By Scott Swindle, Assistant Director & Affiliated IBC Vice Chair, Biosafety Services

Recombinant DNA technologies and genetically modified biological agents are increasingly utilized across a broad spectrum of therapeutic applications, marking a significant trend in clinical trial research.

These investigational products (IPs) introduce unique hazards that may not be familiar to clinical personnel responsible for their handling. Unlike conventional hazards such as antineoplastic drugs or infectious materials, recombinant therapeutics require tailored policies and procedures for safe handling due to their specific risks.

Addressing this gap in hazard communication and safe handling practices is crucial, and an institutional biosafety committee (IBC) plays a pivotal role in developing standard operating procedures (SOPs) to mitigate these risks effectively. This blog explores the necessity of hazard communications in the context of clinical research involving recombinant therapeutics, outlining key components that should be included in an effective SOP.

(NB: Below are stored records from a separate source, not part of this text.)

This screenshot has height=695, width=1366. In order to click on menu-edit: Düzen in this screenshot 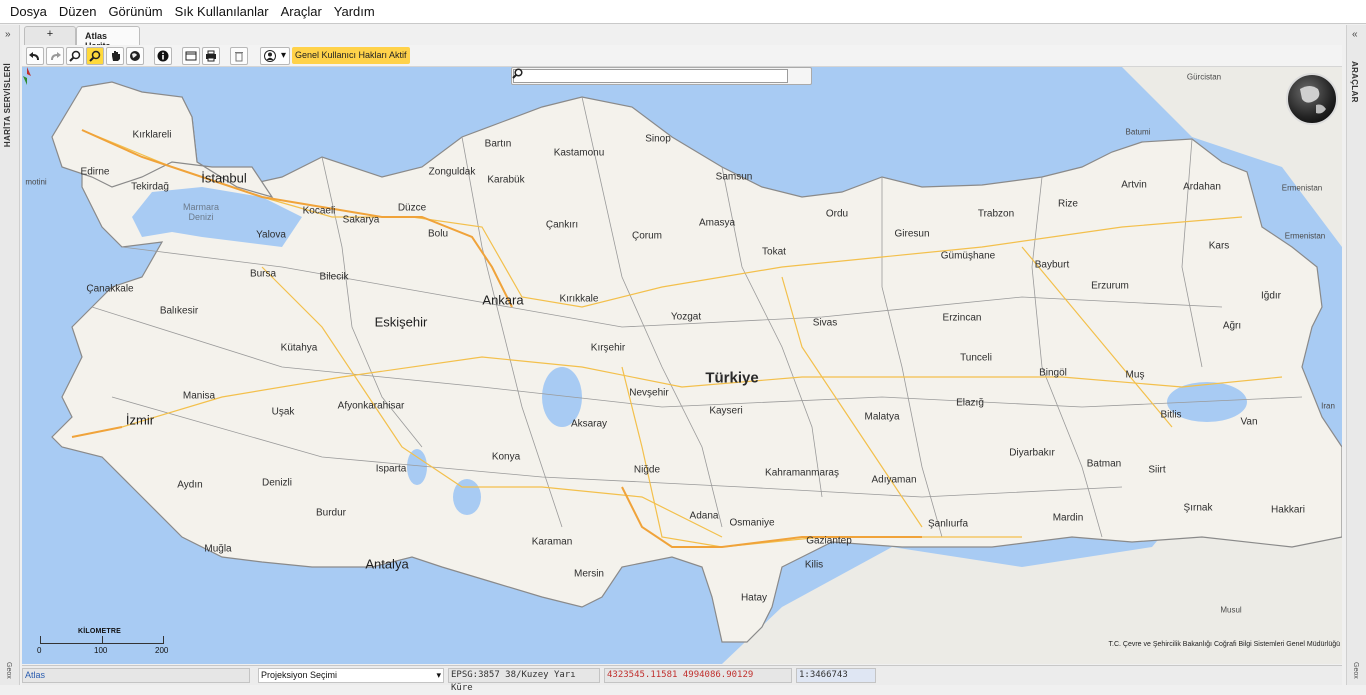, I will do `click(78, 12)`.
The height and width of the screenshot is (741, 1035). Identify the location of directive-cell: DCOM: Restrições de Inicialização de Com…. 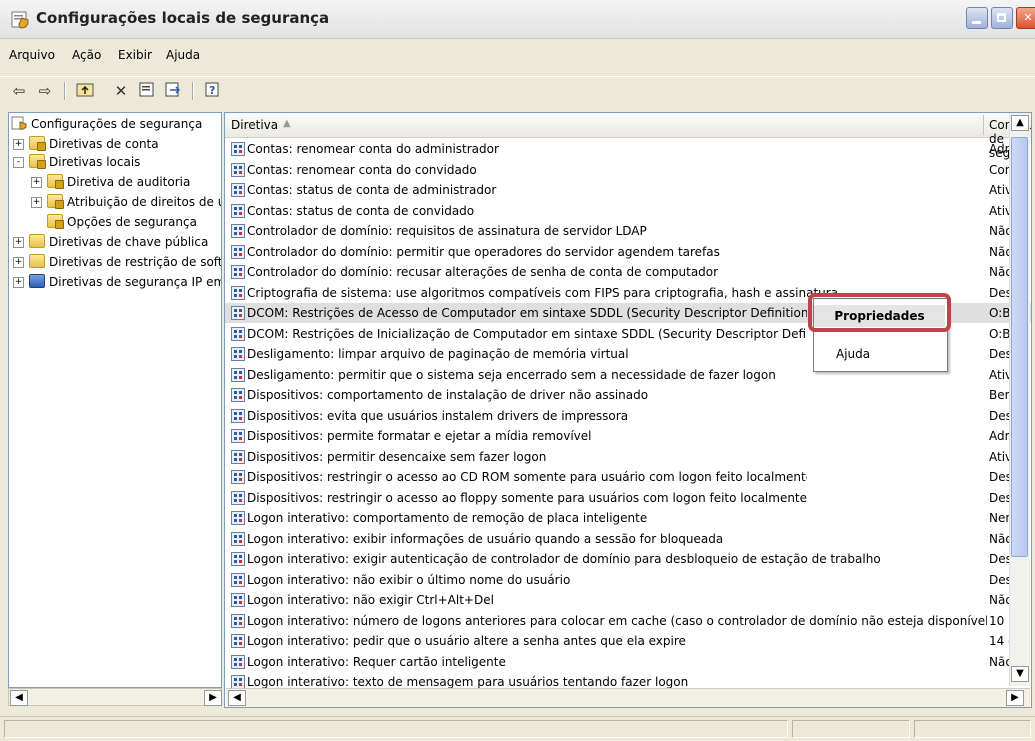
(527, 334).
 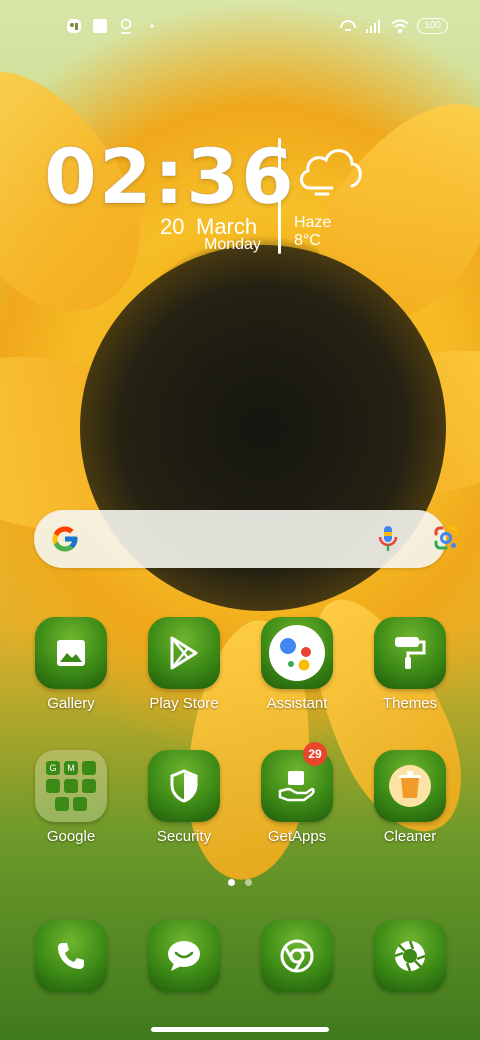 I want to click on dot-icon, so click(x=152, y=26).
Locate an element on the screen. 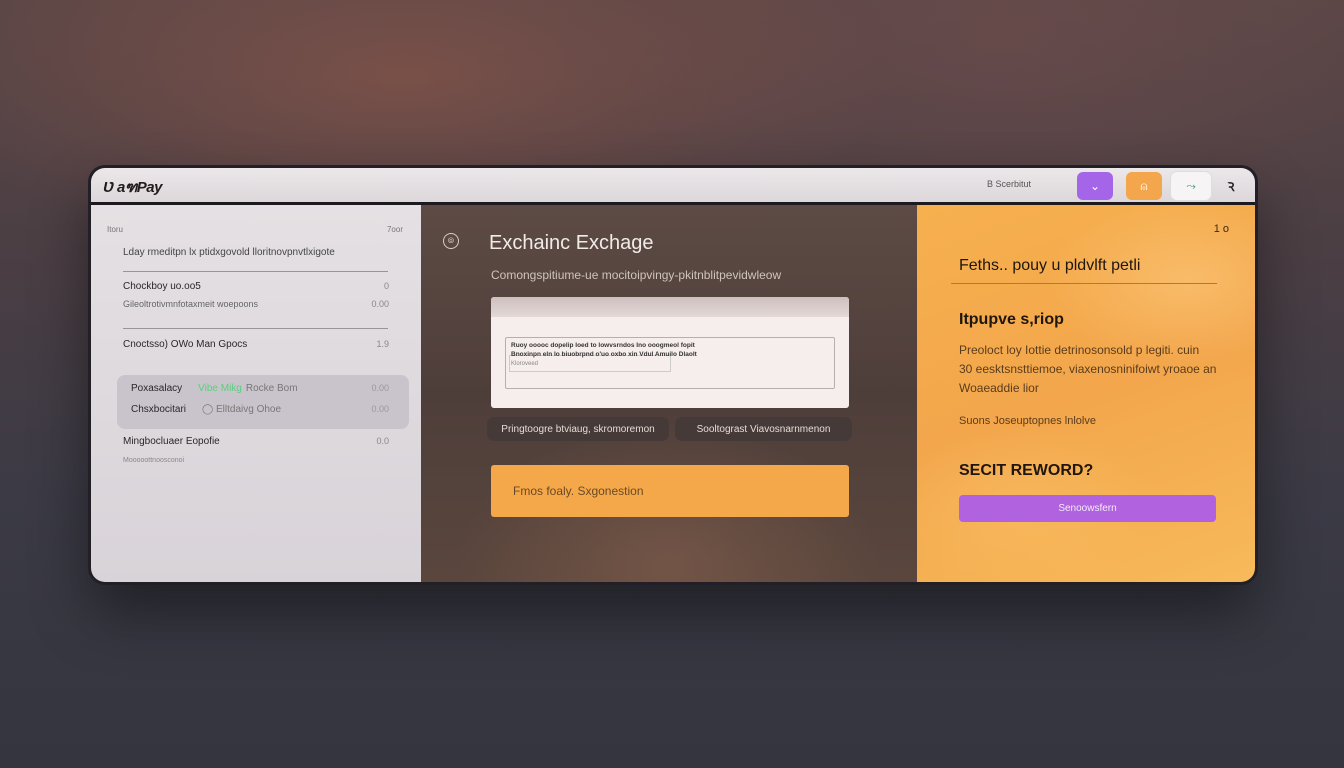 This screenshot has width=1344, height=768. list-item-meta: Rocke Bom is located at coordinates (272, 388).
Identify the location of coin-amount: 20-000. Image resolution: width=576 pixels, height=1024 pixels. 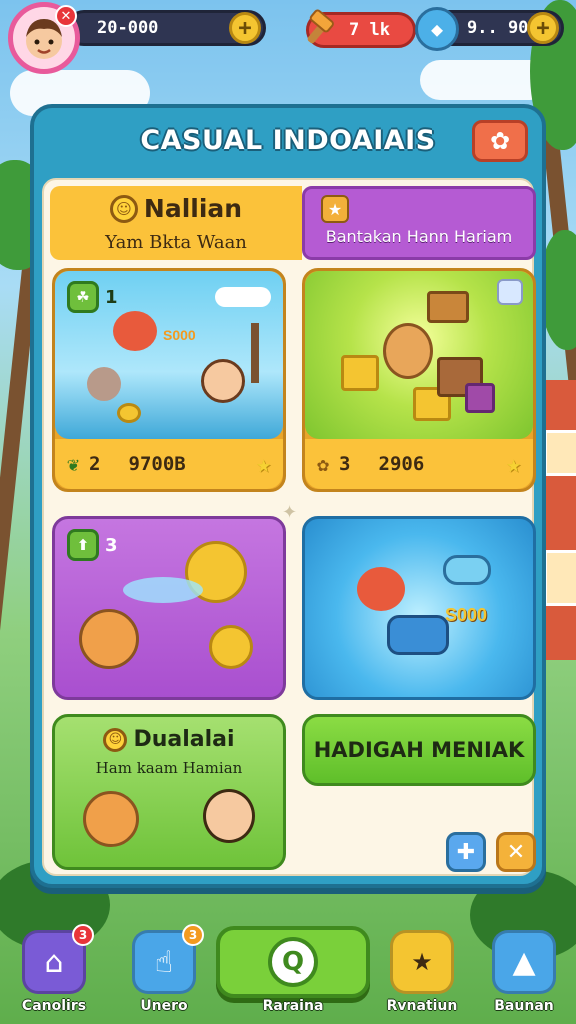
(128, 28).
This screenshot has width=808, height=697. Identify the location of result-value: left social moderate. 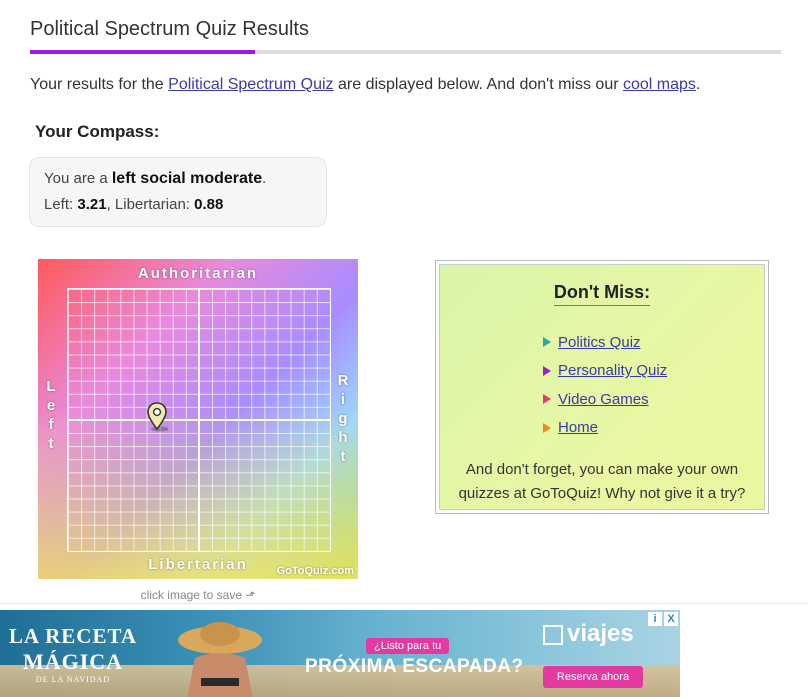
(187, 178).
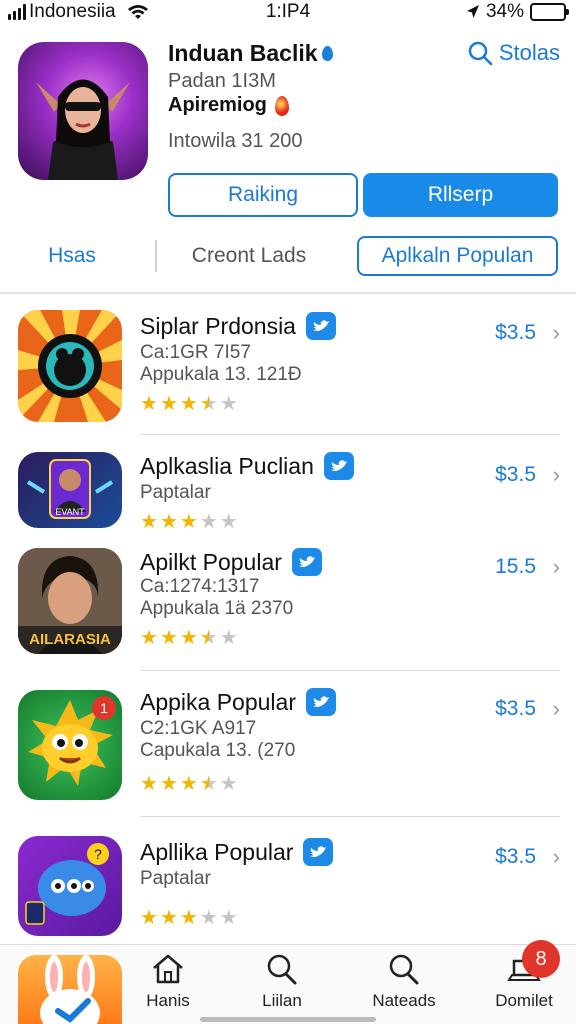 This screenshot has height=1024, width=576. What do you see at coordinates (249, 256) in the screenshot?
I see `tab-recent: Creont Lads` at bounding box center [249, 256].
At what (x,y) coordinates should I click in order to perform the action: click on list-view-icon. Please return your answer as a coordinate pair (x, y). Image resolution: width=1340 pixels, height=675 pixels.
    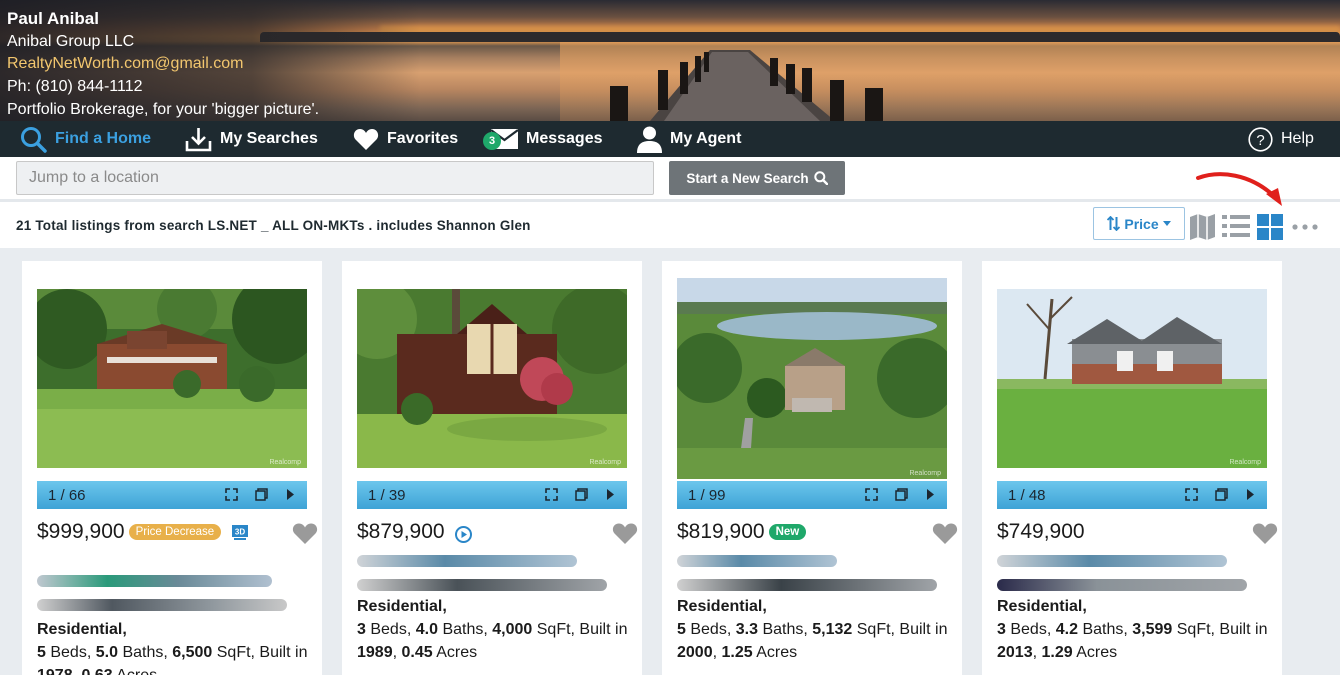
    Looking at the image, I should click on (1236, 226).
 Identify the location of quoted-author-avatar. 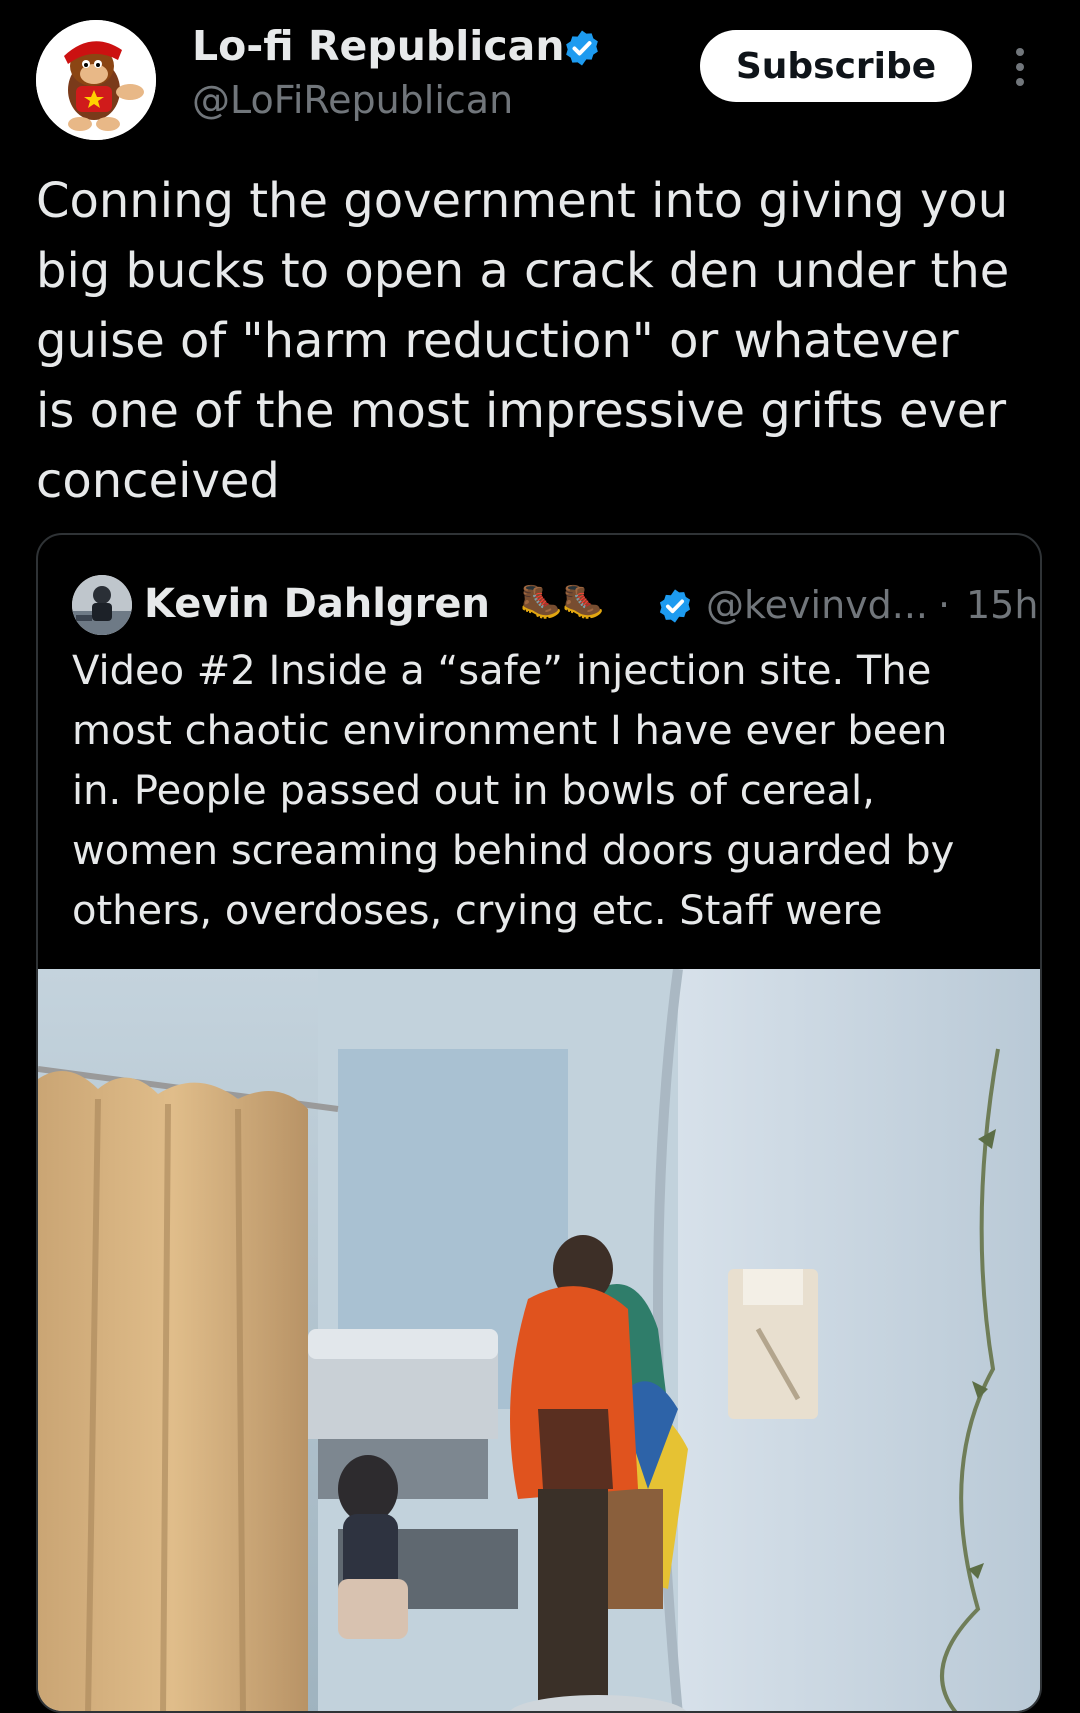
(102, 605).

Key considerations include comprehensive risk assessment protocols, specific guidelines for containment and disposal, personnel training requirements, emergency response procedures, and strategies for ongoing monitoring and review. By implementing robust hazard communication strategies and SOPs, institutions can ensure the safe and ethical conduct of clinical trials involving genetically modified biological agents, safeguarding both research integrity and participant safety.